Dante: Italy celebrates the Father of the Italian Language
Rome: Italy celebrates Dante Alighieri, the mediaeval poet and philosopher known as the Father of the Italian language, with the second edition of Dantedì on 25 March.
The annual national celebration takes place as Italy marks the 700th anniversary of the death of Dante, with more than 100 events in his honour planned across the country.
Oscar-winning actor and director Roberto Benigni will read Canto XXV from Paradiso in Dante’s epic masterpiece The Divine Comedy at the Quirinal Palace in Rome, in the presence of the president of Italy, Sergio Mattarella.

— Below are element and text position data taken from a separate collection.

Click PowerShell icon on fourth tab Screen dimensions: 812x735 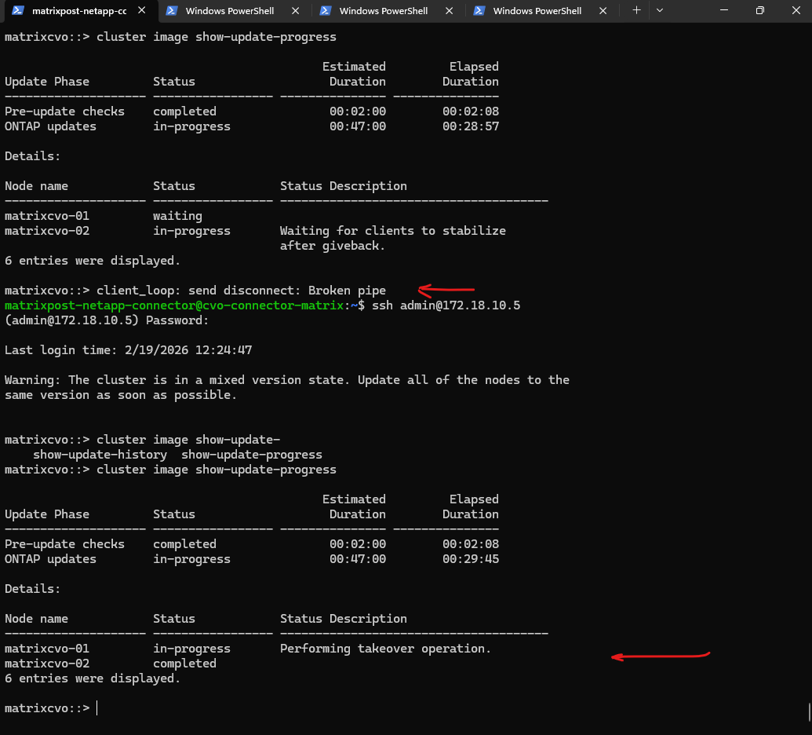[479, 11]
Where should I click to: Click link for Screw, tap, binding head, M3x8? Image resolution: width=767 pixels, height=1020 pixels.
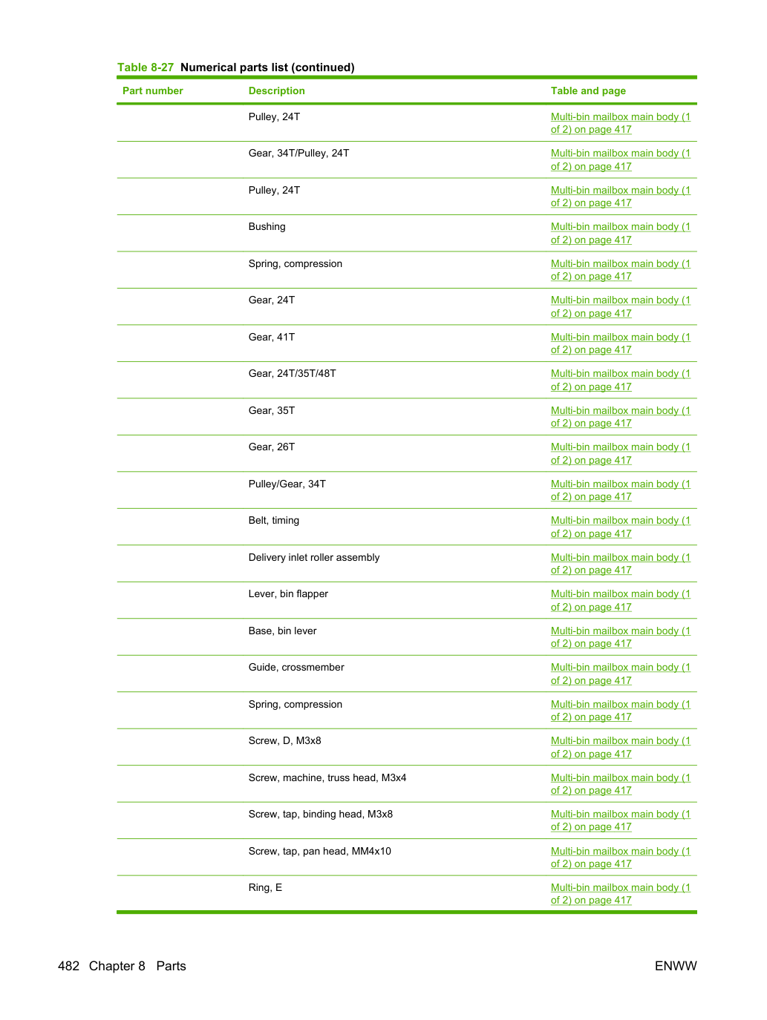tap(620, 820)
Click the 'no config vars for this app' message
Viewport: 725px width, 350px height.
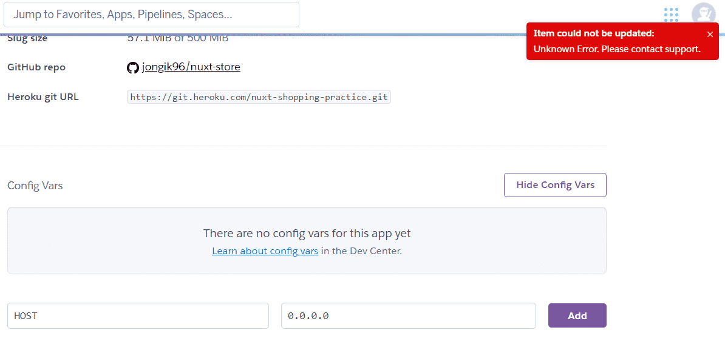307,233
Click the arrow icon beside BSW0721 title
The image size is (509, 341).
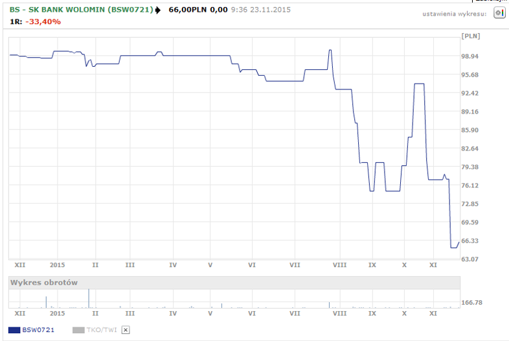point(158,10)
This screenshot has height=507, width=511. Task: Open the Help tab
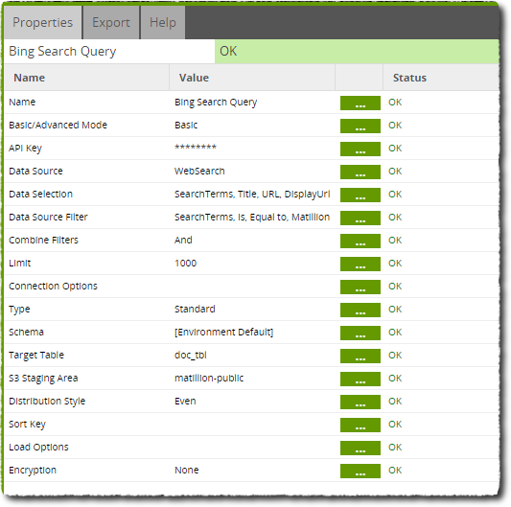tap(163, 22)
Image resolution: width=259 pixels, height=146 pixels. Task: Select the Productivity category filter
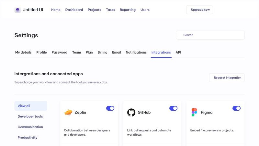(x=27, y=138)
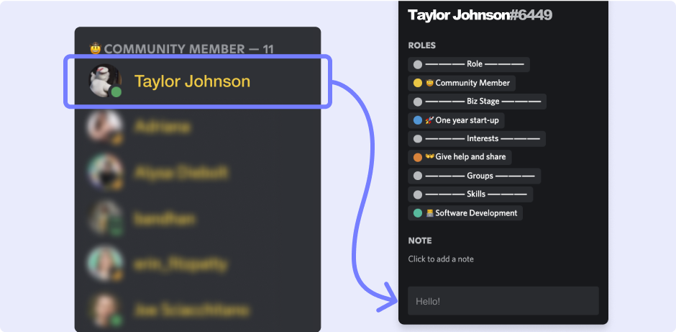
Task: Click the Skills divider role chip
Action: (470, 194)
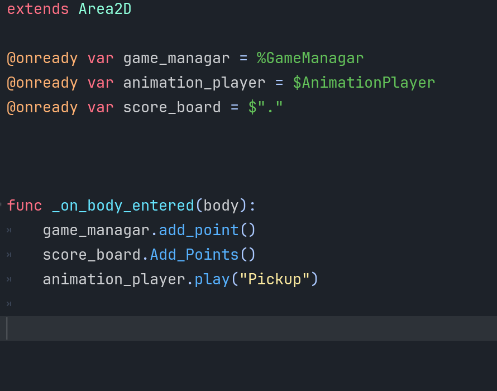This screenshot has width=497, height=391.
Task: Click the game_managar variable declaration name
Action: point(176,59)
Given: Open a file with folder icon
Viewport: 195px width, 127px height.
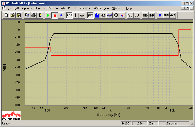Looking at the screenshot, I should click(x=12, y=15).

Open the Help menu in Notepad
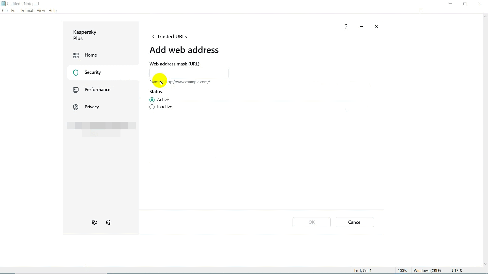click(x=53, y=11)
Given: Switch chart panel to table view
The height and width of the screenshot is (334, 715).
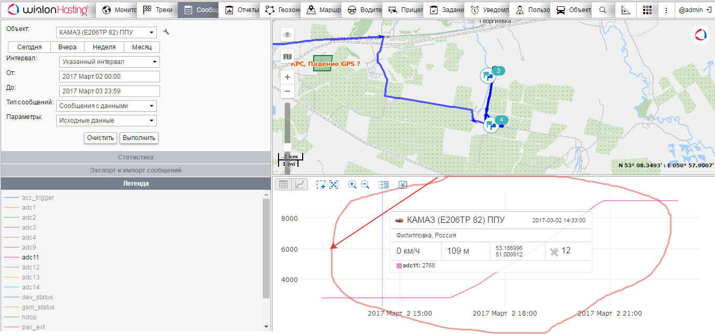Looking at the screenshot, I should pos(283,185).
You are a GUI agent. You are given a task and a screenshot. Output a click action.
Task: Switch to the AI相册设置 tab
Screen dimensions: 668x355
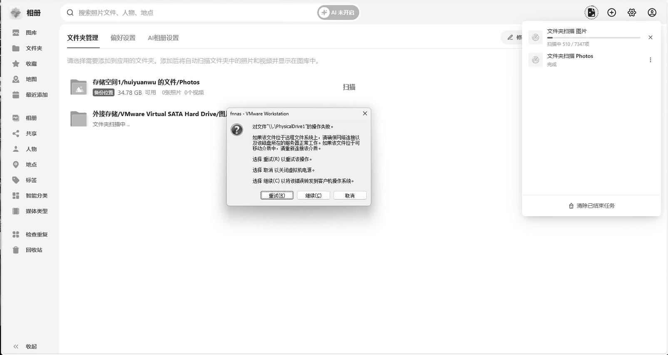click(x=163, y=38)
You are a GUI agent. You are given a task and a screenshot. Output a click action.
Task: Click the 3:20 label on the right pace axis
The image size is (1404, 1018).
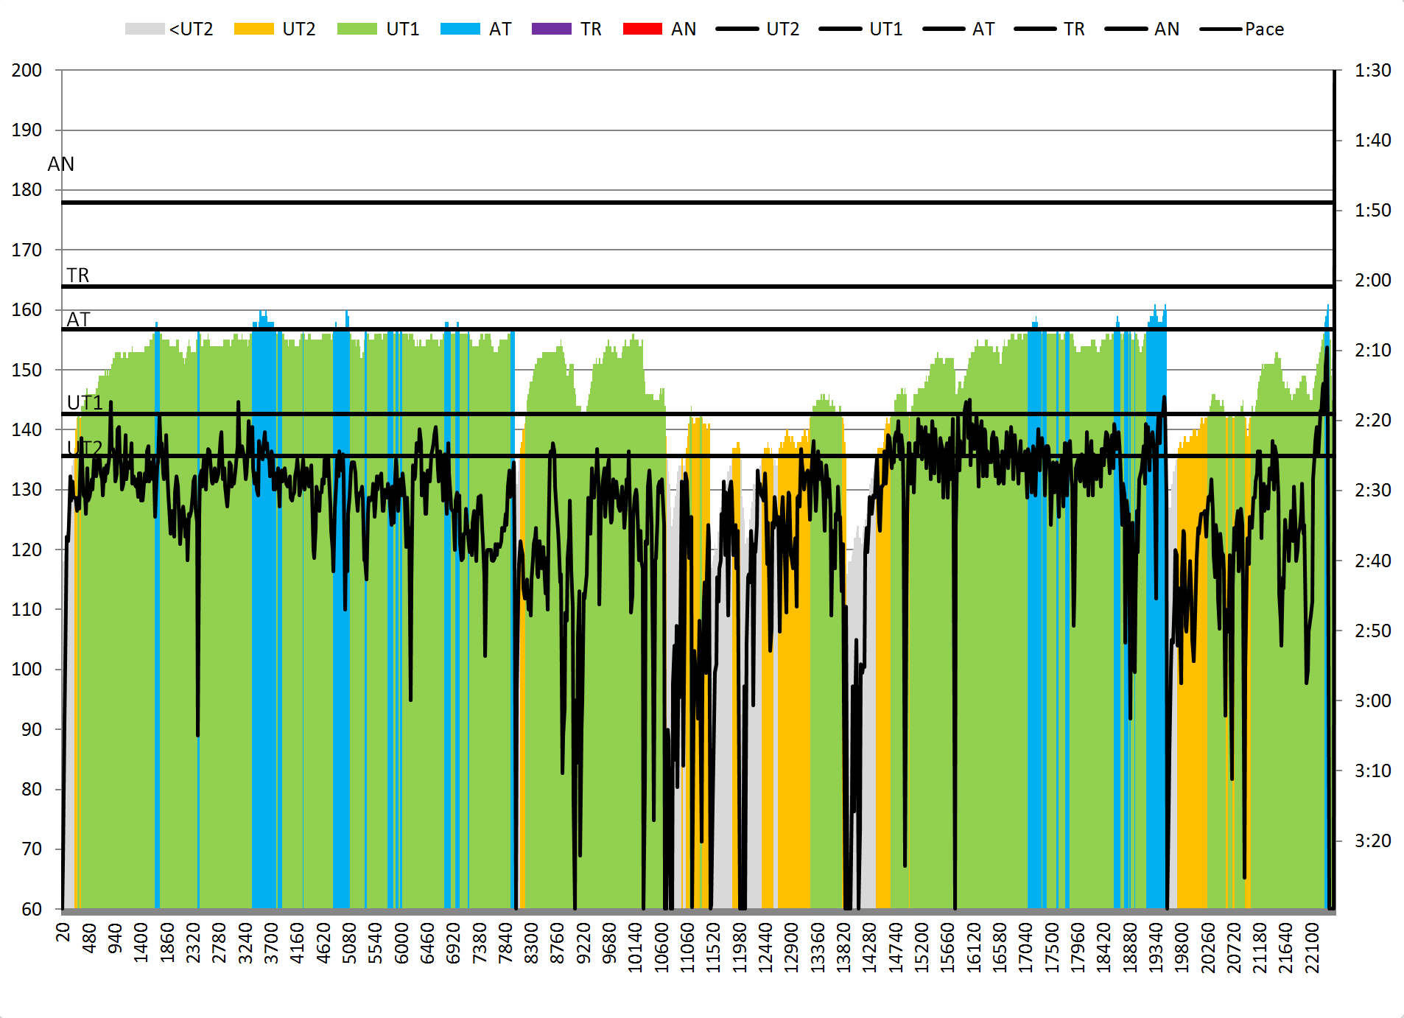(1372, 841)
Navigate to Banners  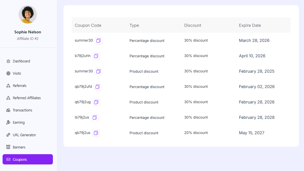(19, 147)
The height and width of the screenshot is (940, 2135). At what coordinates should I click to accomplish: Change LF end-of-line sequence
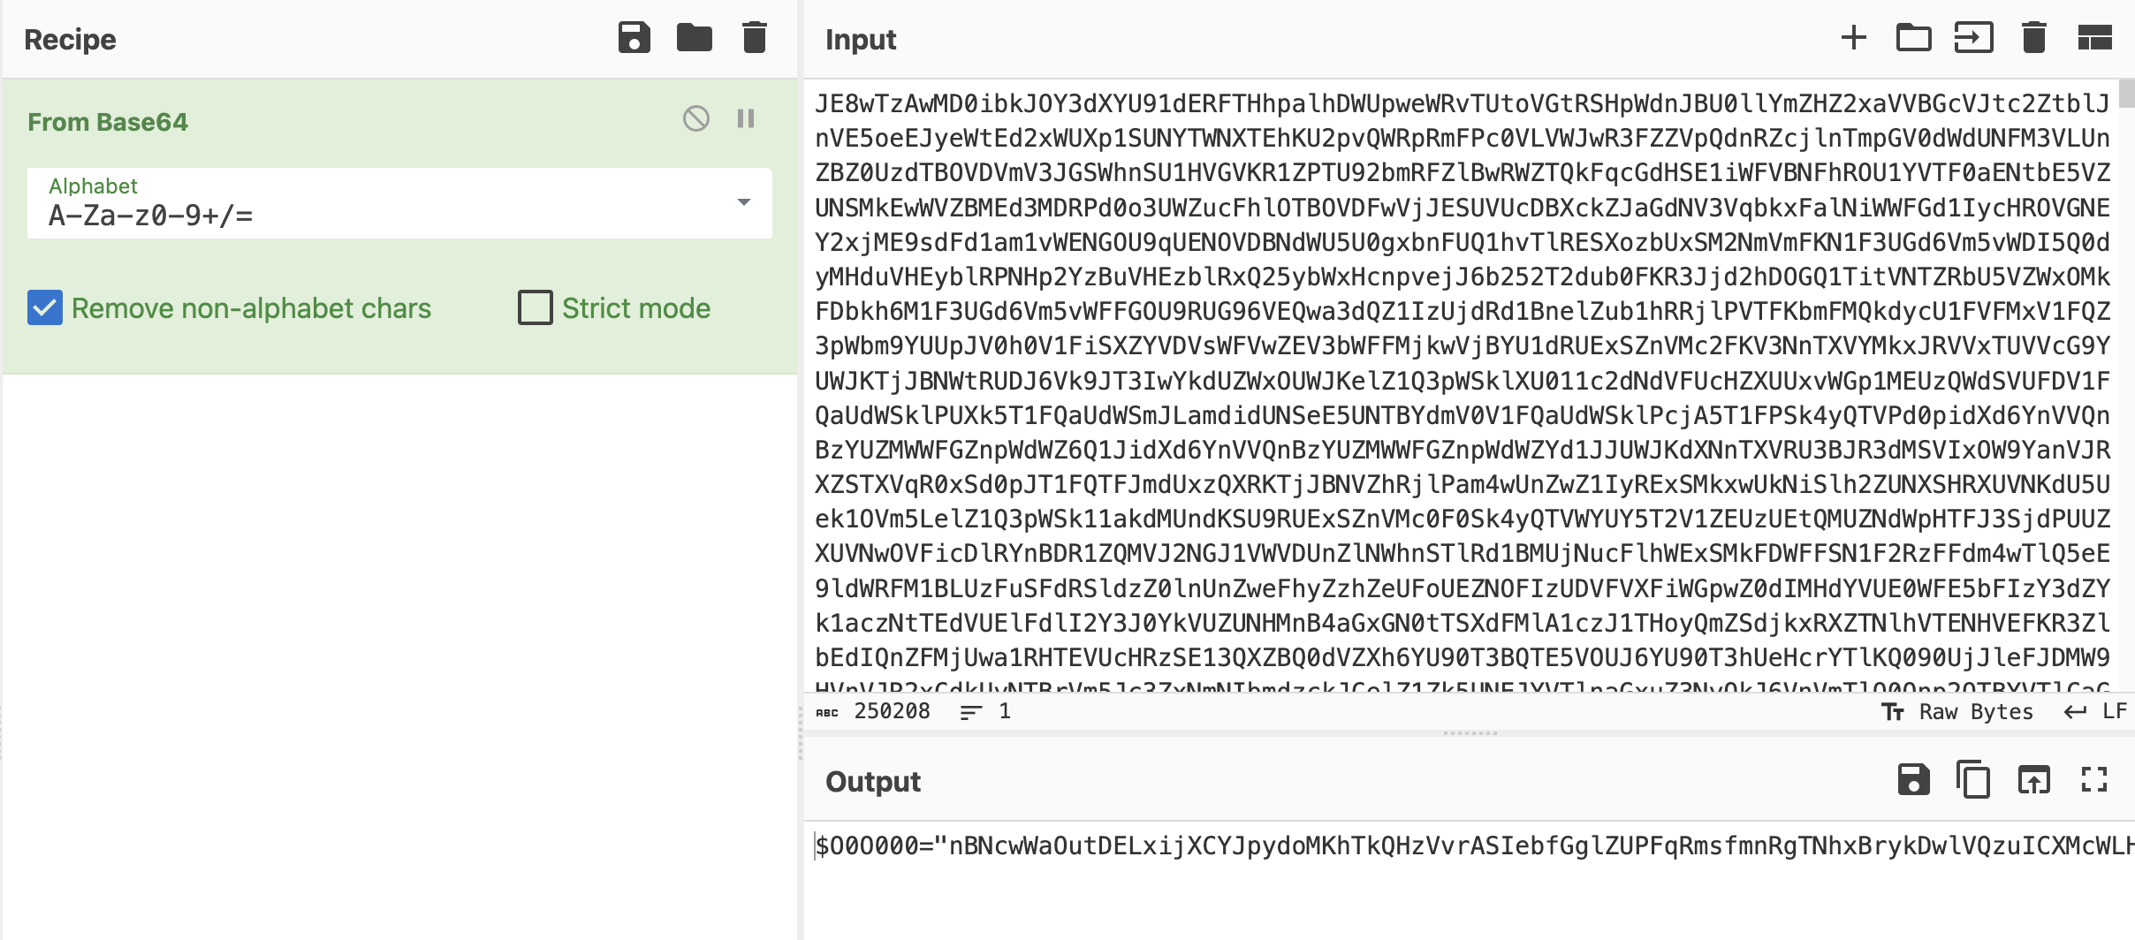2095,712
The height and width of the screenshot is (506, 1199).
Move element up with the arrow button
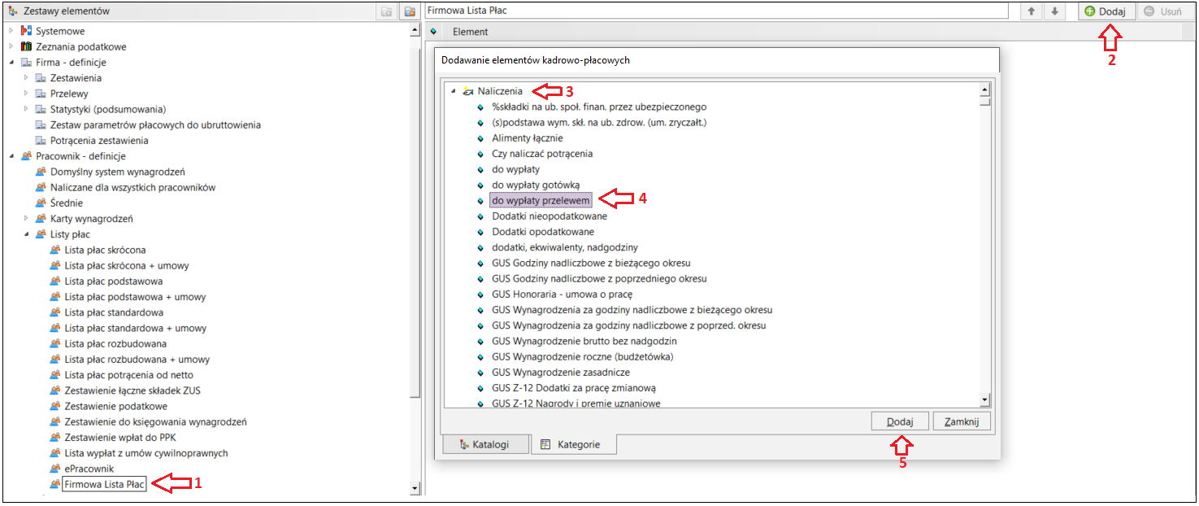pos(1031,11)
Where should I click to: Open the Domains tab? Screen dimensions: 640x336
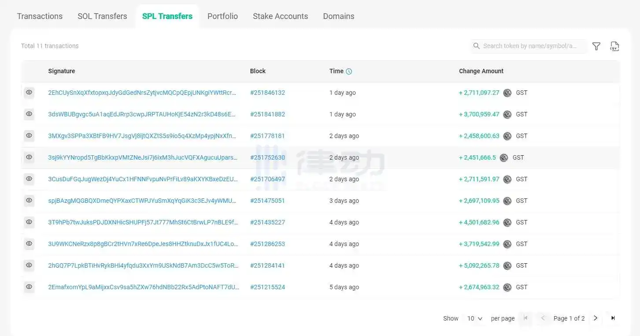pos(338,16)
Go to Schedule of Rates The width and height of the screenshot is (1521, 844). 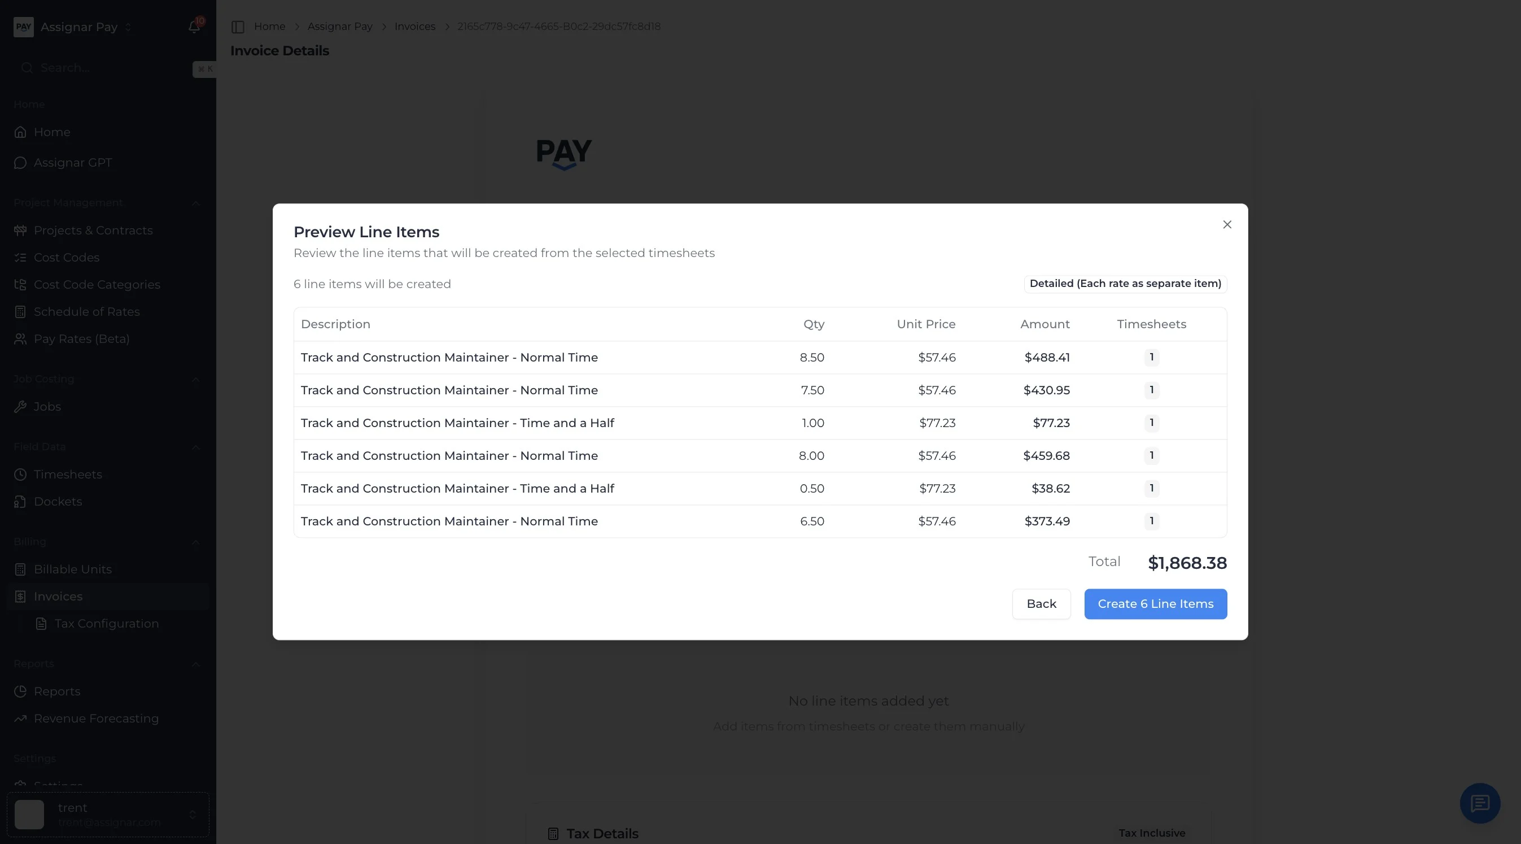pyautogui.click(x=86, y=312)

The reading will be televised by the national broadcaster RAI 1 at 19.00 this evening, 25 March.
Italy’s culture minister Dario Franceschini said the Dante celebrations come after major national initiatives in honour of two other “great personalities of Italian culture,” Leonardo da Vinci and Raphael.
“All three have had and continue to have an enormous influence on contemporary thought” – said Franceschini – “but Dante is undoubtedly the most universal and transversal, capable as he is of striking the creative imagination in multiple forms: from theatre to music, from figurative art to writing, from cinema to dance, all the arts have interpreted or reinterpreted Dante and his work.”Some of the highlights in this “Year of Dante” include an exhibition of the complete series of illustrations of The Divine Comedy by Francesco Scaramuzza in Parma, Capital of Culture; an exhibition on Dante’s influence on the work of ancient and modern artists in Forlì; and multiple cultural events in Florence, Ravenna and Verona.
In October Rome will unveil Inferno, a major exhibition at the prestigious Scuderie del Quirinale, dedicated to the ‘Hell’ from Dante’s Divine Comedy.